Les dernières années de sa vie furent plus difficiles. Le FRNS eut à lutter contre ce que Jean Willems percevait comme un assaut de l’État et du Parti Social-Chrétien contre la liberté de la science. En 1968, il déjoua de peu une tentative de remplacer le FNRS par un ‘Institut National de la Recherche Scientifique’. Il décéda deux ans plus tard.

| Pour en savoir plus sur le rôle du Jean Willems dans la naissance de la politique scientifique en Belgique, consultez cette page puis cette page.


Bibliographie

  • Herinneringen aan Jean Willems (1895-1970) , Bruxelles, FWO, 1972.
  • Dubuisson, M., Mémoires, Liège, Vaillant-Carmanne, 1977.
  • Masure, Jean, « Willems (Jean) » in Biographie nationale, t. 41, . Suppléments, t. 13, Bruxelles, Émile Bruylant, 1979, col. 797-808.
  • Fox, C. R., Le Château des Belges. Un peuple se retrouve, 3e éd., traduction de Weber E.,Bruxelles, Duculot, 1997.
  • Halleux, R. et al., Histoire des sciences en Belgique (1815-2000), t. II, Bruxelles, La Renaissance du Livre, 2001.
  • Halleux, R., Xhayet, G., La liberté de chercher.
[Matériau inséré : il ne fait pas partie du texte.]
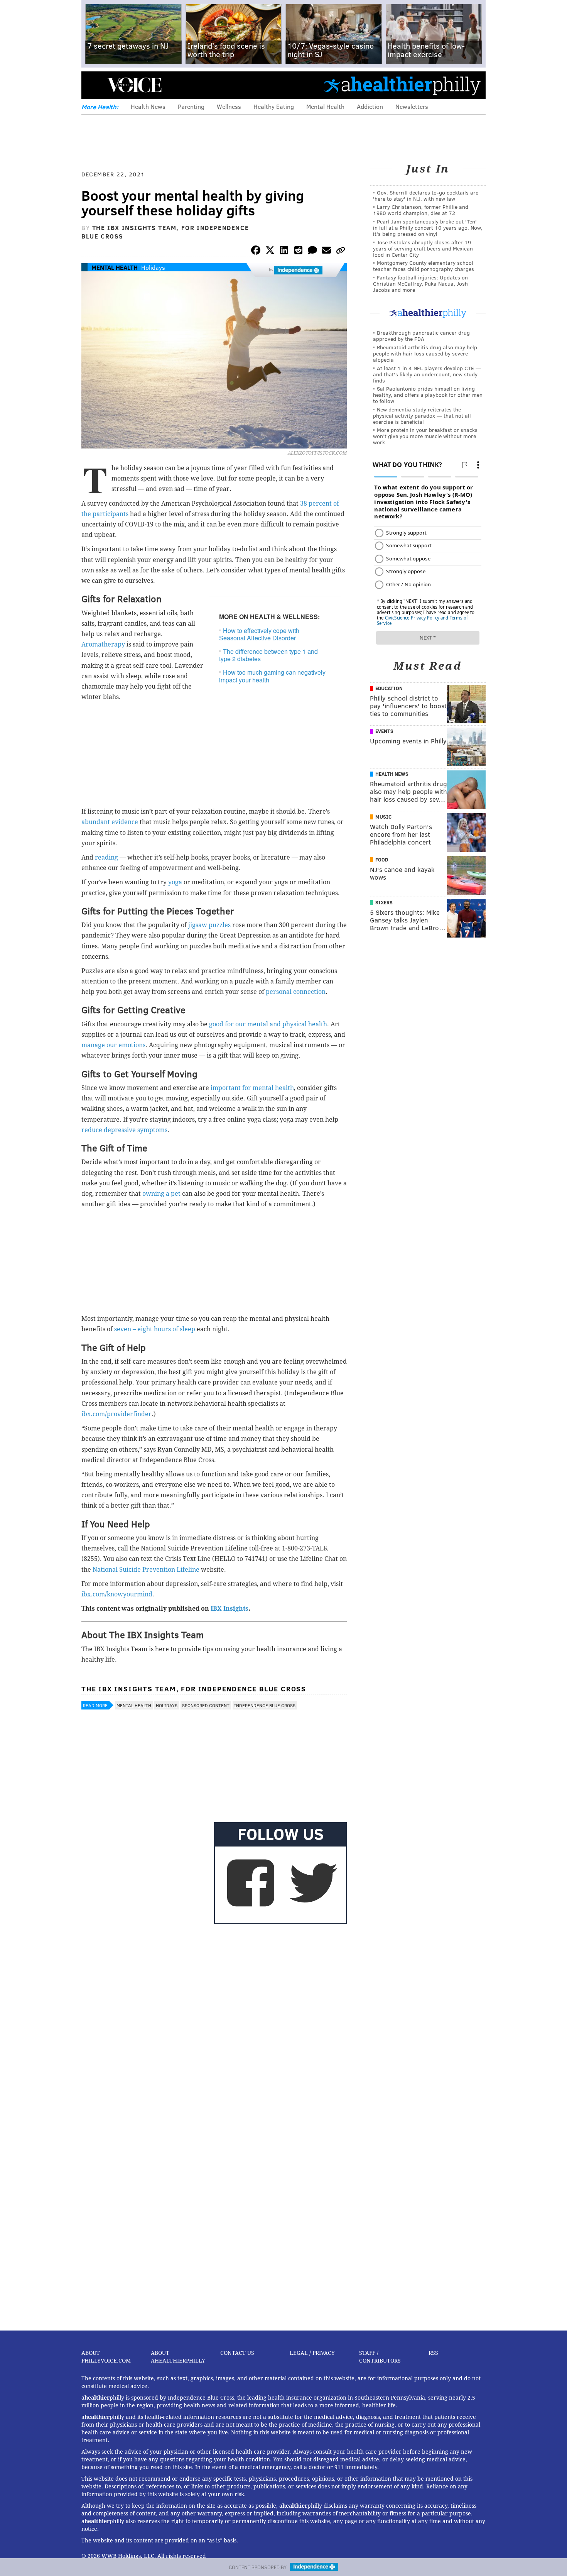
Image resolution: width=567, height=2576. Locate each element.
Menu (94, 85)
Histoire du Fonds national belge de la recherche scientifique, Liège, Éditions de l’Université de Liège, 2007.
  • Bertrams, K. et al., Pour une histoire de la politique scientifique en Europe (XIXe-XXe siècles) : actes du colloque des 22 et 23 avril 2005 au Palais des Académies, Bruxelles, Académie royale des Sciences, 2007.
  • Pirot, P., « La ‘Commission nationale des sciences’ et l’émergence d’un concept de politique scientifique en Belgique » in Malpangotto, M., Jullien, V., Nicolaidis, E., L’homme au risque de l’infini. Mélanges d’histoire et de philosophie des sciences offerts à Michel Blay, Bruxelles, Brepols, 2013. (Coll. « De Diversis Artibus », t. 93).
  • Pirot, P., La dynastie belge et la science, Thèse de doctorat en histoire, inédit, Université de Liège, année académique 2014-2015.
  • Halleux, R. et al., Tant qu’il y aura des chercheurs, Liège, Luc Pire, 2015.


Références

  1. « Certains disent que la raison pour laquelle Jean Willems ne s’est jamais marié, dit-il songeur, est qu’il s’est en fait marié avec le FNRS. » Propos de Jean Willems recueillit par Fox, C. R., Le Château des Belges. Un peuple se retrouve, 3e éd., traduction de Weber E., Bruxelles, Duculot, 1997, p. 57.